▶ Aim
Output every line of the records below verbatim, leaving out the pictures.

-- start of Entries --

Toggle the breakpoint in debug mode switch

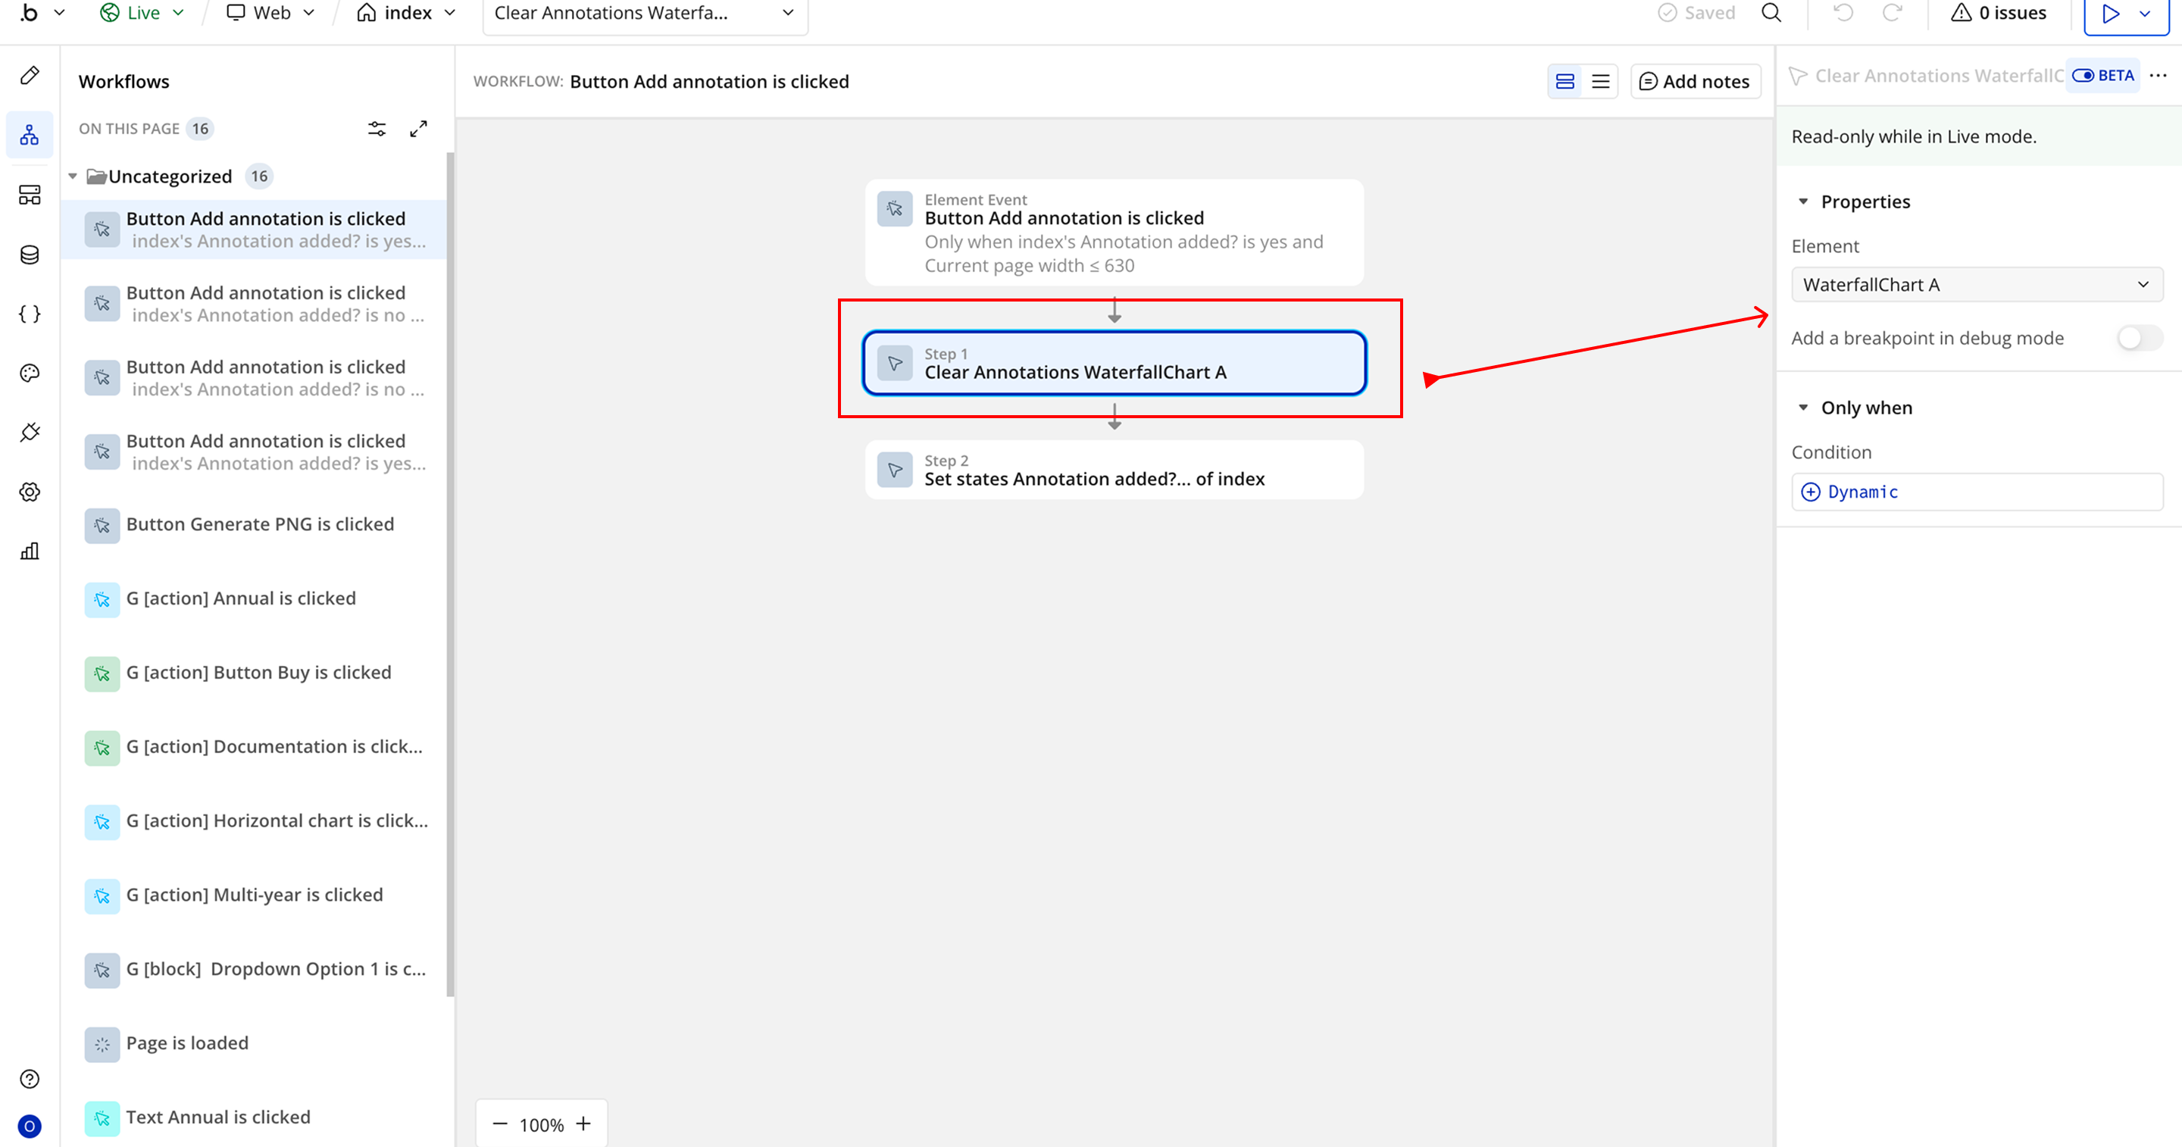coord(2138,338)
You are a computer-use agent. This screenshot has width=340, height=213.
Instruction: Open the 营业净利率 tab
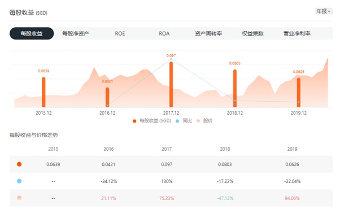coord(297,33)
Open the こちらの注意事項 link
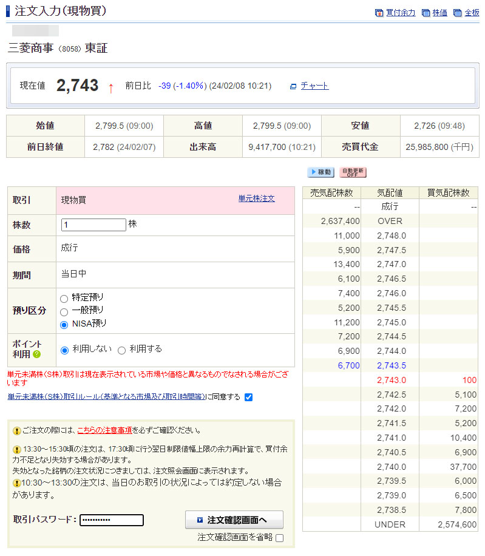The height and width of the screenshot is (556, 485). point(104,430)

-- end of Entries --

▶ Response to this exercise
Toggle the breakpoint in debug mode switch

coord(2138,338)
You are a computer-use agent. This screenshot has width=340, height=213.
Instruction: Open the 营业净利率 tab
coord(297,33)
Open the こちらの注意事項 link
The height and width of the screenshot is (556, 485). point(104,430)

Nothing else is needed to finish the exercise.